UPDATE, Monday, March 12, 3:13 p.m.: We received a voicemail from MMIG's executive director Michael Elliott clarifying that the group actually supports the bill, so long as it's written to include amendments favored by MMIG.
In our conversation with Thomson, she characterized MMIG's amendments as "gutting" the bill, so I'm sure further developments await.
——— ORIGINAL POST, FRIDAY, MARCH 9, 3:09 P.M. ———
The noisiest thing in the medical marijuana world, right now, is the division among MMJ center owners over the November vote to decriminalize marijuana, and it's all coming from those who oppose the effort.
Folks are afraid that a post-passage world where business owners sell marijuana from their front door could only instantly attract the attention of U.S. Attorney John Walsh and the Drug Enforcement Agency.

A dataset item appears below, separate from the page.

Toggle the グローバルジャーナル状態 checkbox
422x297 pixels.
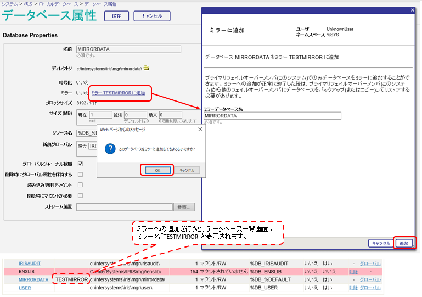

Also, there's the concern that, since Amendment 64 includes language allowing local communities to vote on whether they want legalized marijuana or not (as they once voted whether MMJ centers were desirable), it might all be for naught in the end. Or, in the realm of unintended consequences, there's a fear the campaign of those who oppose decriminalization will run ads dragging the MMJ industry through the mud.
But in the midst of all that, the Denver-based Cannabis Business Alliance is hoping to push a bill through the Legislature that offers MMJ owners a chance to boost their image with the public, and help their chances with law enforcement should it ever come to that.
Senate Bill 154 details a system where private contractors offer optional training to MMJ center employees. They'd take the probably-$100 training in the first 90 days of their employment and the certification would be good for two years, transferable if the employee changed centers.
The CBA will offer a version of the training, which is currently being written by former state MMJ regulator Matt Cook. For two hours, it would focus on things like how to spot a fake red card, where to place signage and where to store cash.
If all employees at a center pass the training, the center's resulting designation as a "preferred vendor" would be considered a mitigating factor should the owner's actions ever cause them to run afoul of the criminal end of the Medical Marijuana Enforcement Division. It's also something a center could display to the public, similar to a designation from the Better Business Bureau.
"This is new," says lobbyist Kristen Thomson today at meeting with local center owners. "This will be the first of its kind in the country. Ever."
So far the bill is unopposed by legislators, says Thomson, but did suffer a delay the first time it was considered by committee due to last-minute changes introduced by opposing advocacy group Medical Marijuana Industry Group. (We've contacted MMIG for comment and are awaiting a response.)
The vote has been rescheduled to Wednesday, March 14, says Thomson.